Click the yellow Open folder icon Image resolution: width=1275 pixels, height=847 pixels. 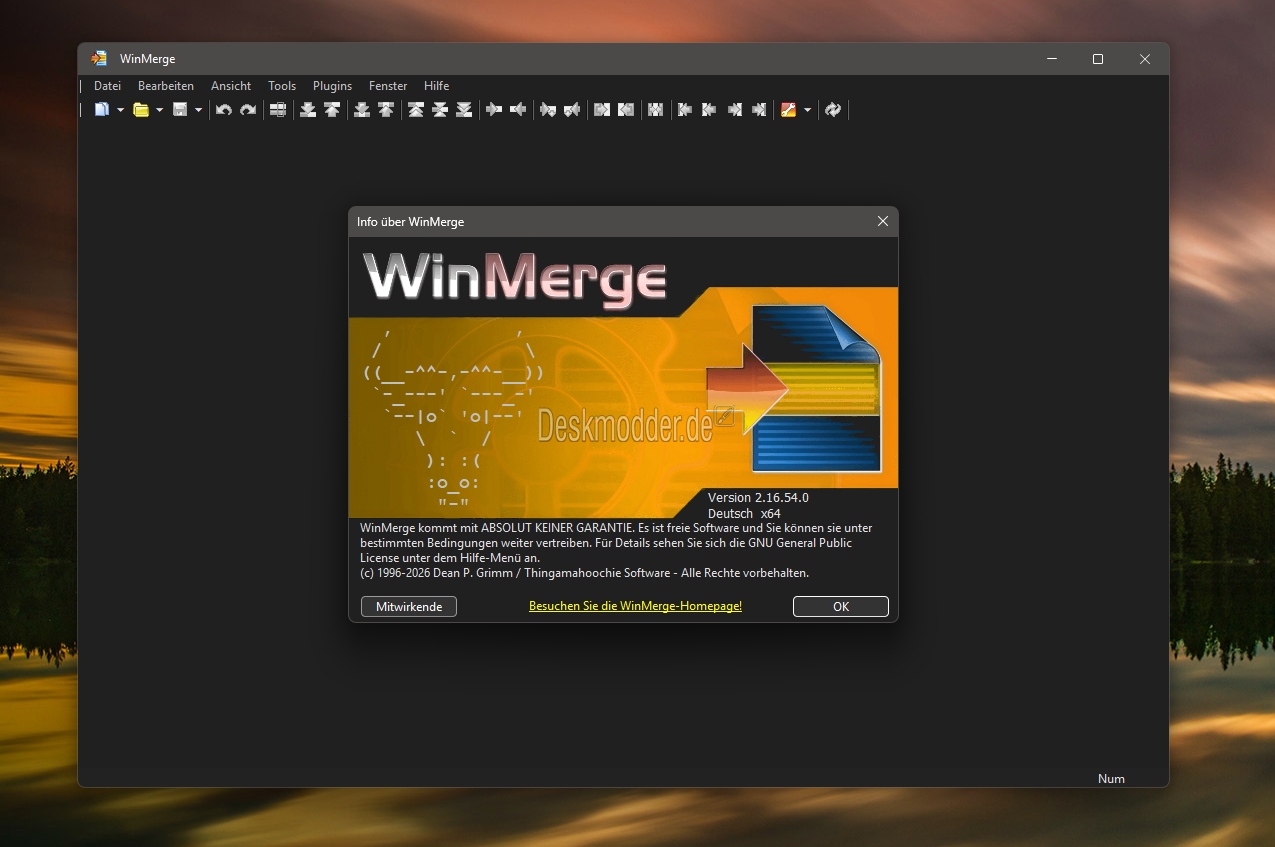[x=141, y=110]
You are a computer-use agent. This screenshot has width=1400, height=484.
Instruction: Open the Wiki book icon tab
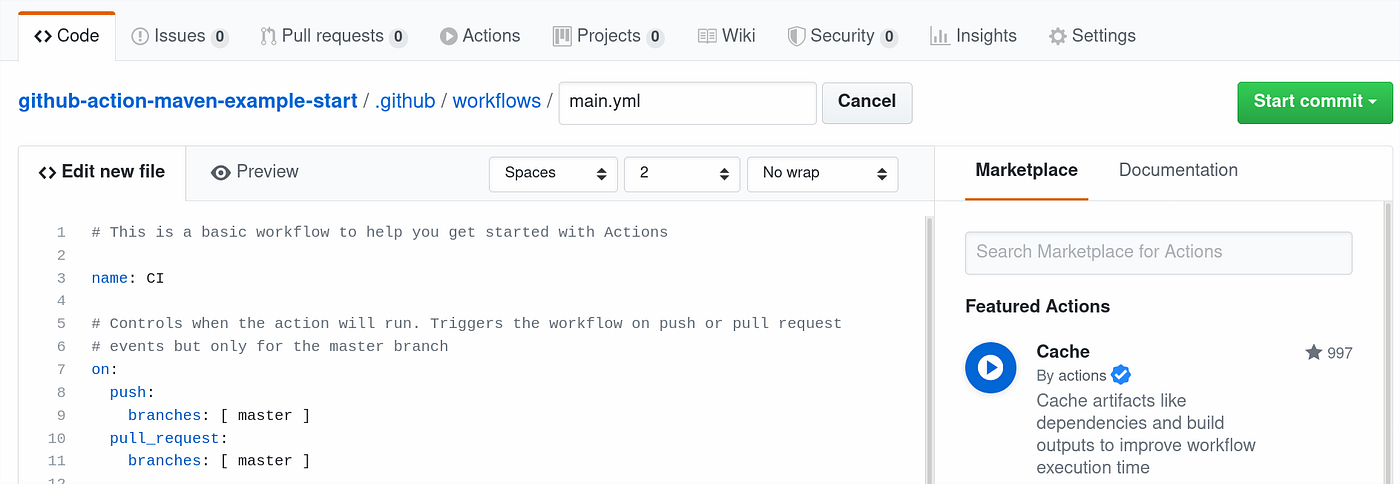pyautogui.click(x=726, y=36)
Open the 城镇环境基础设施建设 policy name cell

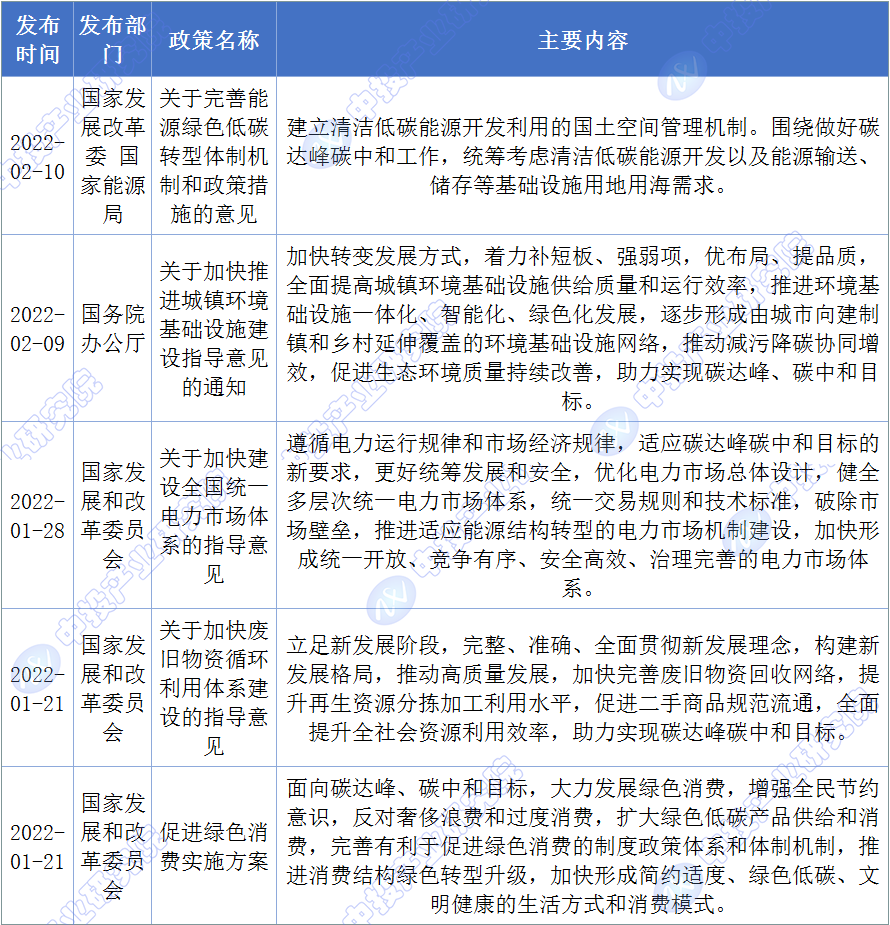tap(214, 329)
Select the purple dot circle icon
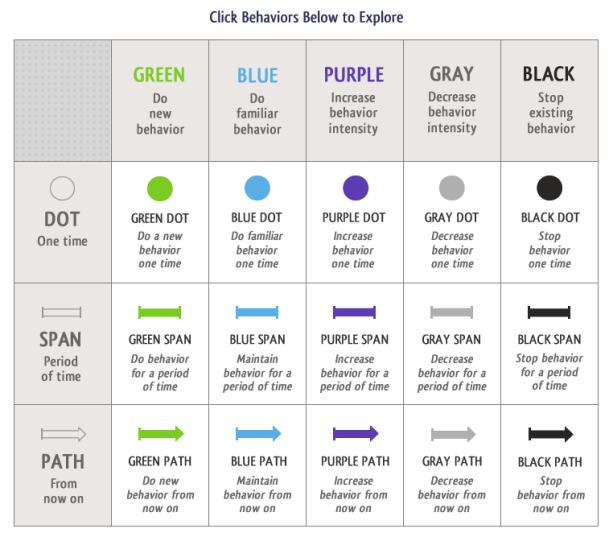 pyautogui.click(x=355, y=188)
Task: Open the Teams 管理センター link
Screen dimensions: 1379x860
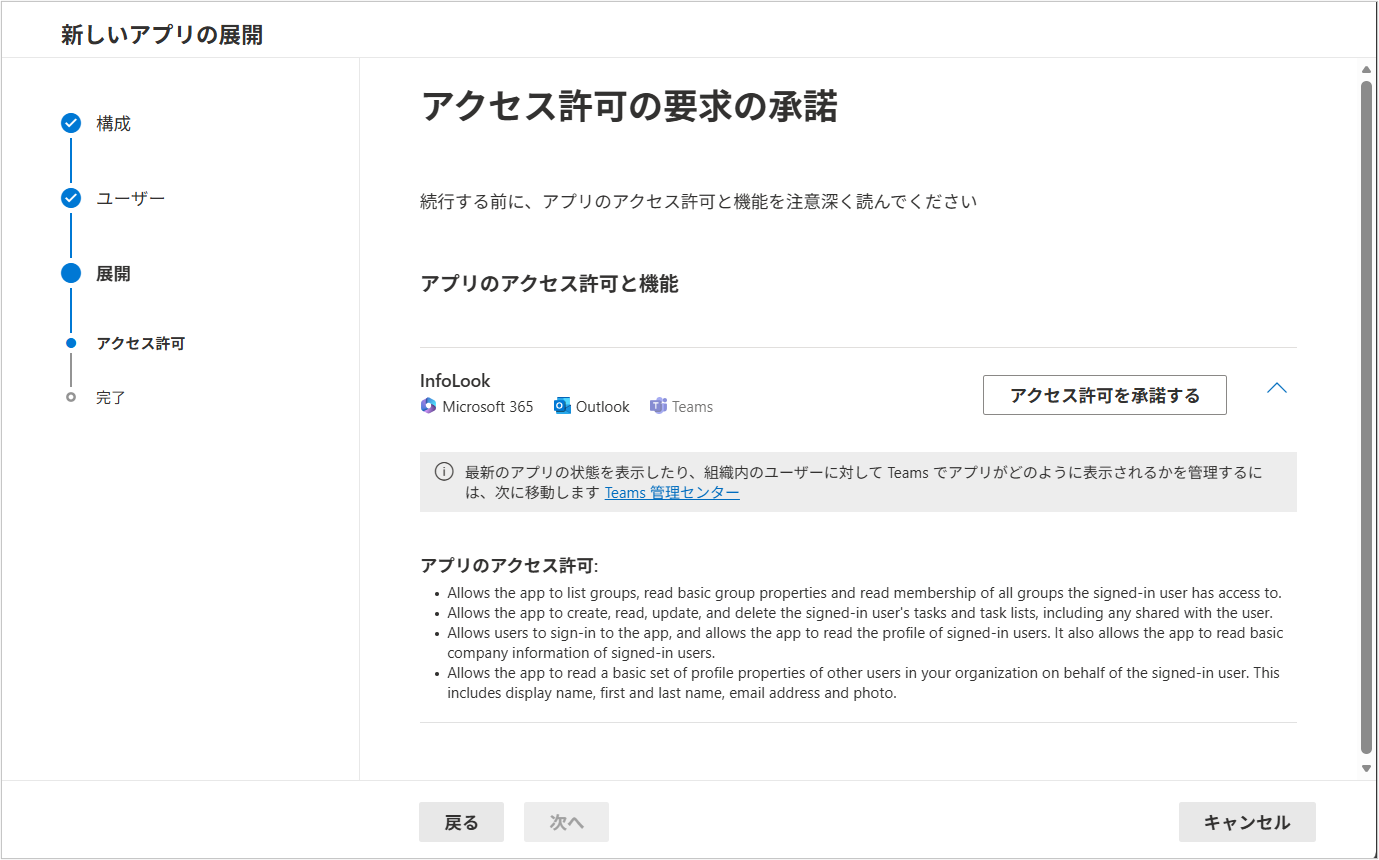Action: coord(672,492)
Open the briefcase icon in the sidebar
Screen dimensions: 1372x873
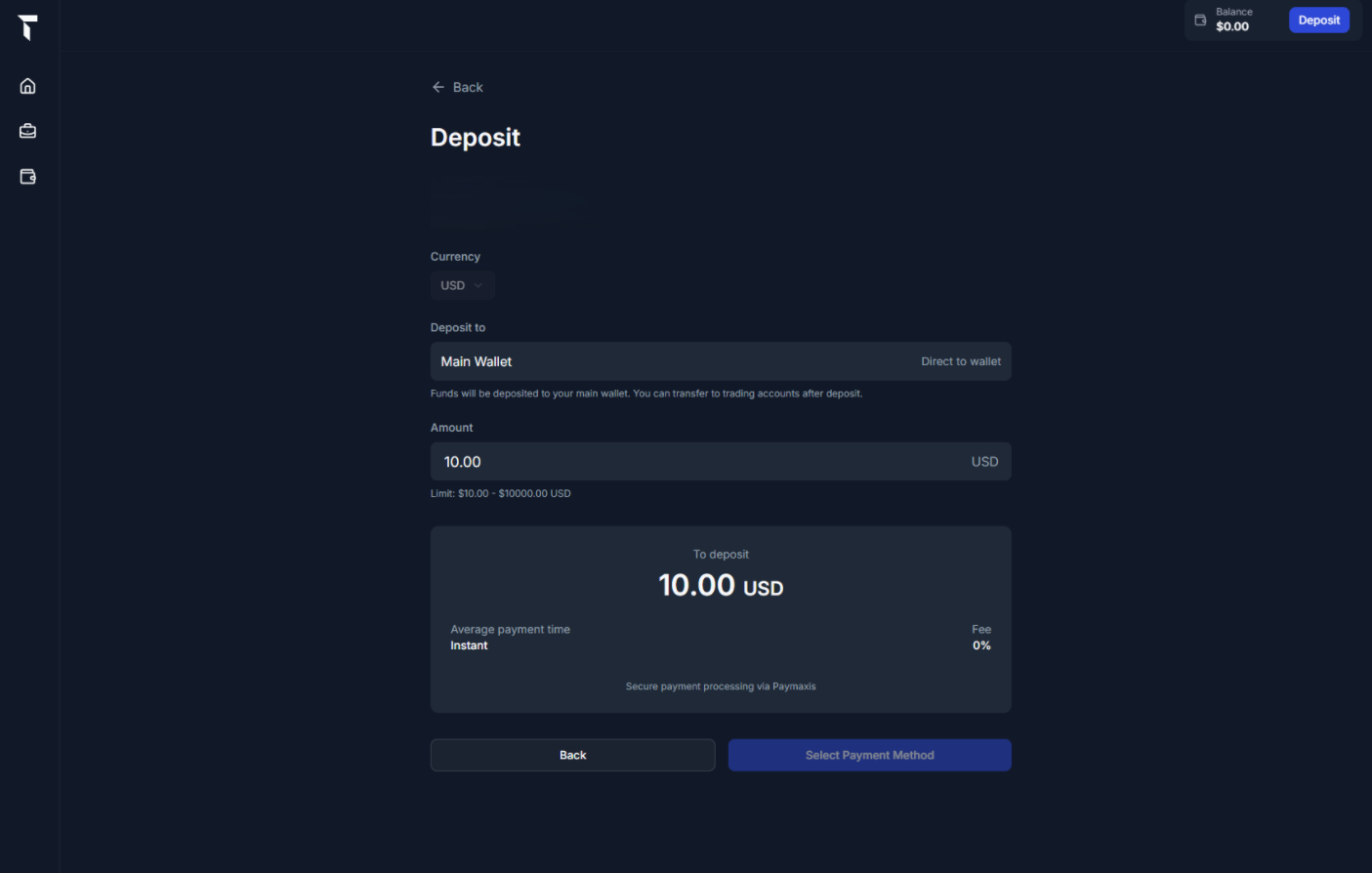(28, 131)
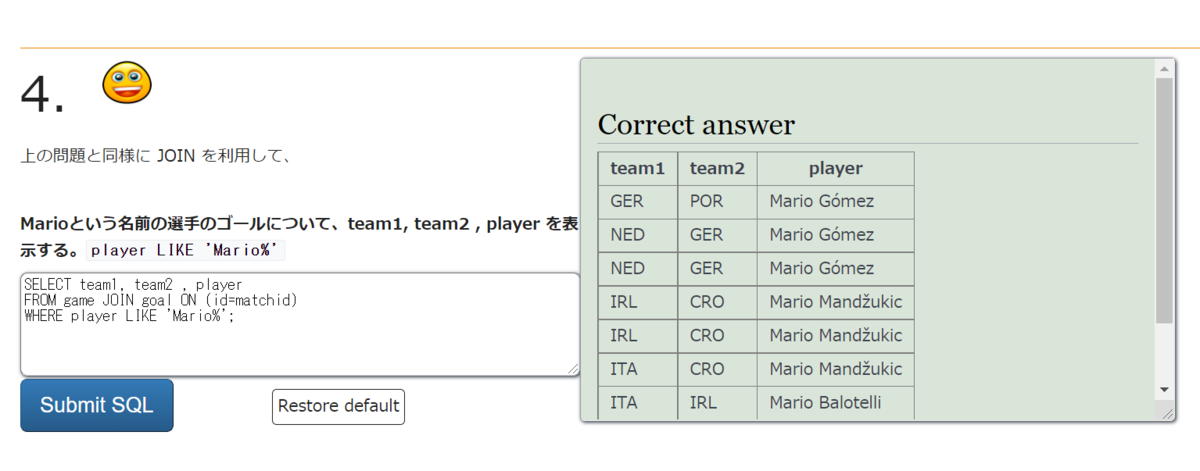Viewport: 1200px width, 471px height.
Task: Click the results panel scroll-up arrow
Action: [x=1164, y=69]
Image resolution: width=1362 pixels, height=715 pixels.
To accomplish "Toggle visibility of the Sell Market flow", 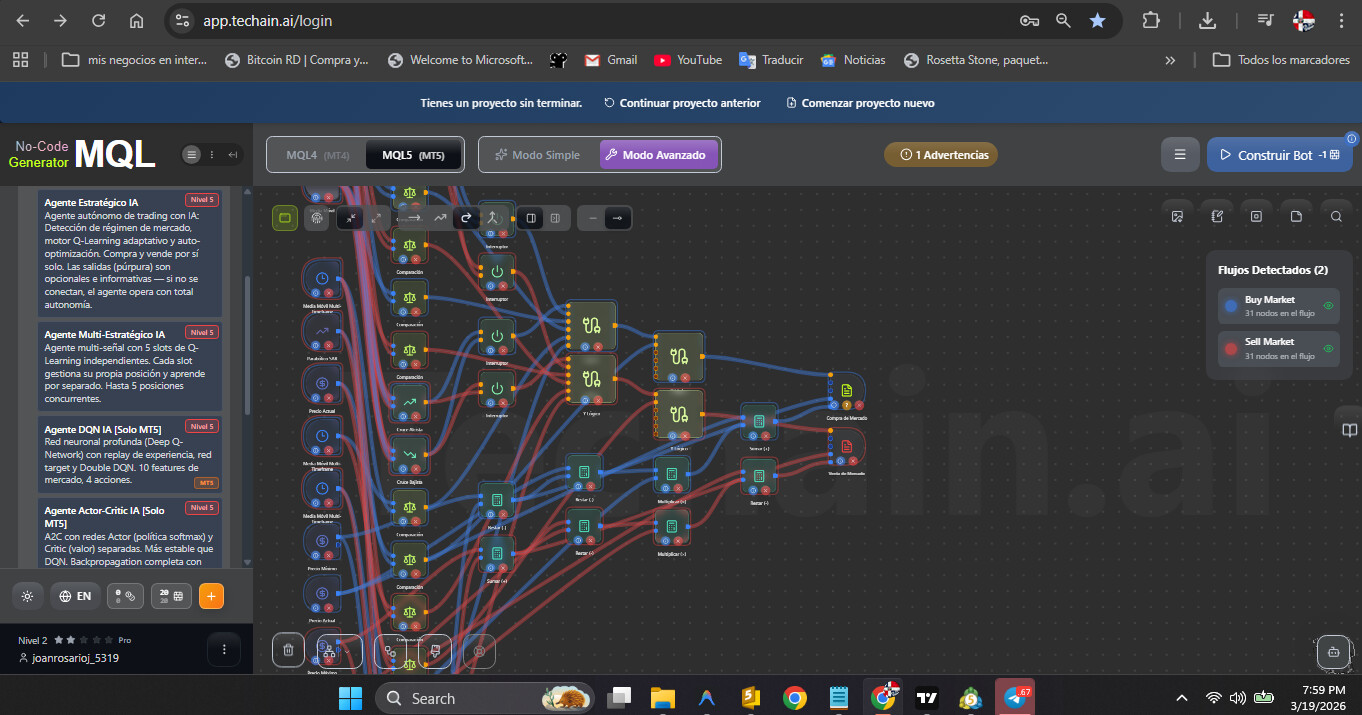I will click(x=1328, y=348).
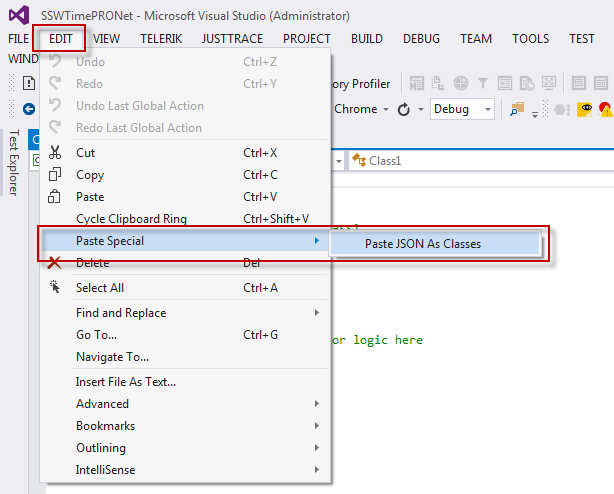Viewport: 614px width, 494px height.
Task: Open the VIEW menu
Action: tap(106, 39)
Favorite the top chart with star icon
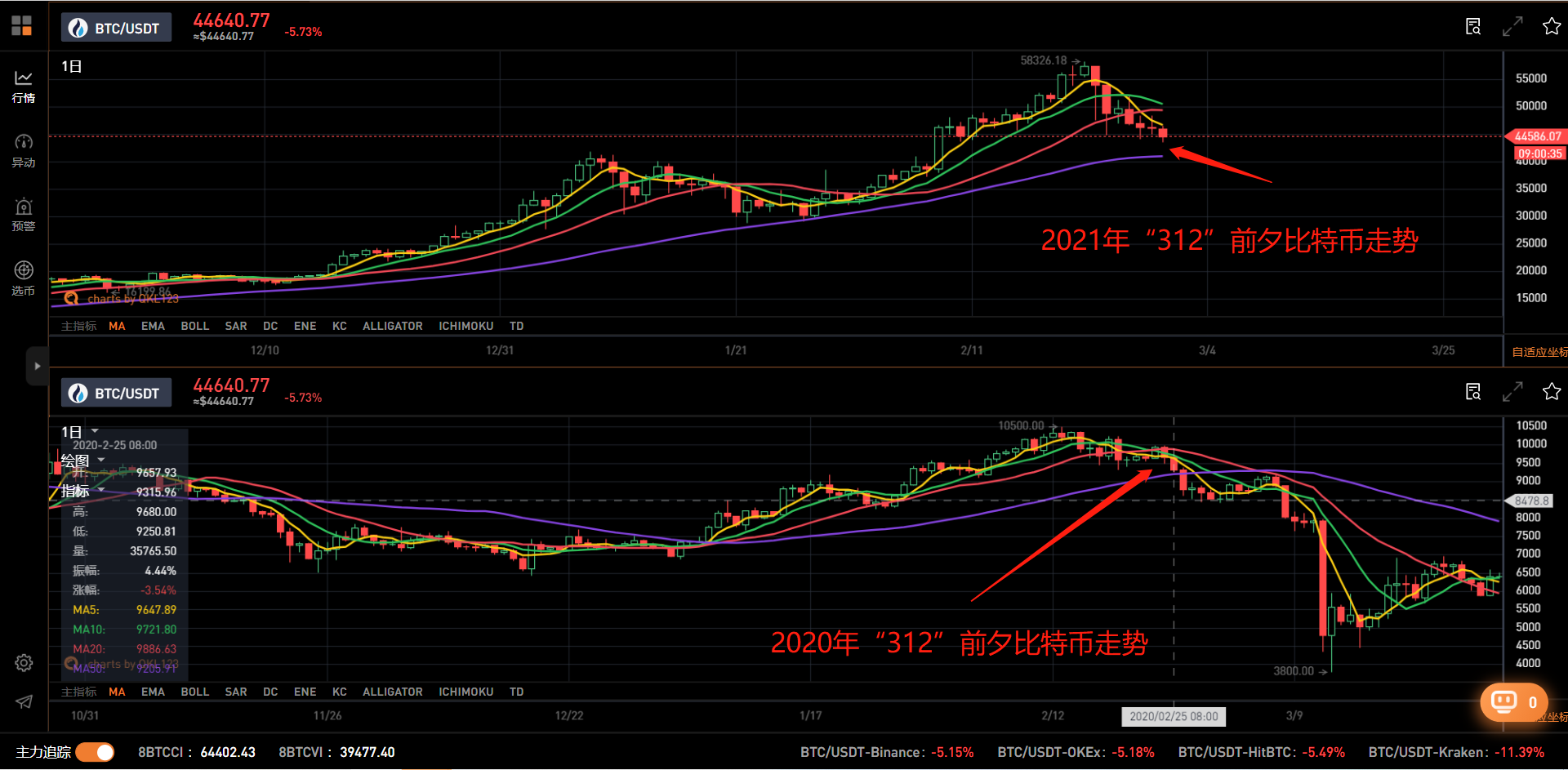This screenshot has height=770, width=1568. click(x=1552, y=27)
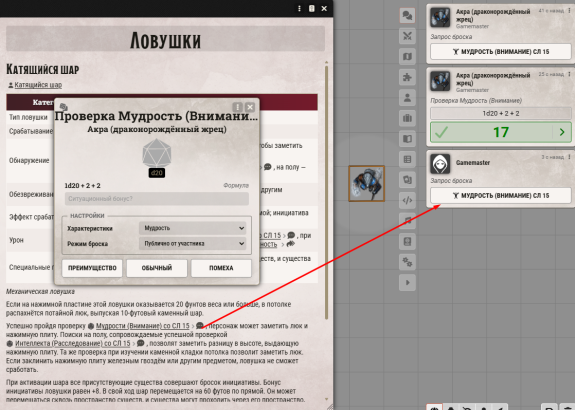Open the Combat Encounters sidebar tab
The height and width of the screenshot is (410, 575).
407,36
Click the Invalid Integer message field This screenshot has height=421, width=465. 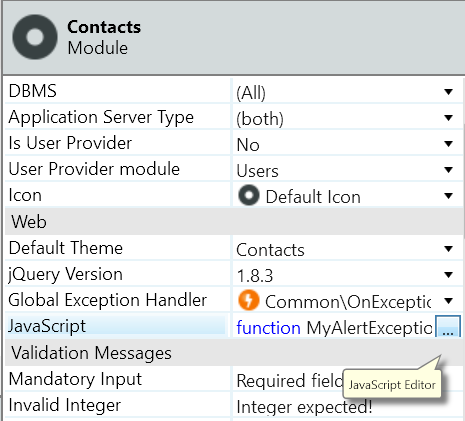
■ ■ ■ ■ ■ ■ ■
# [GIVEN PROBLEM]
Rewrite the part of the records that opens with the line containing "Select the purple dot circle icon" and closes with the line containing "Action: [x=1164, y=69]", replacing "briefcase" with "folder" and keeping everything else the same. Give only that part, without the pictures.

# [TASK RESPONSE]
Select the purple dot circle icon
 pyautogui.click(x=355, y=188)
Task: Open the Teams 管理センター link
Screen dimensions: 1379x860
Action: coord(672,492)
Open the folder icon in the sidebar
Screen dimensions: 1372x873
(28, 131)
Viewport: 1200px width, 471px height.
Task: Click the results panel scroll-up arrow
Action: [x=1164, y=69]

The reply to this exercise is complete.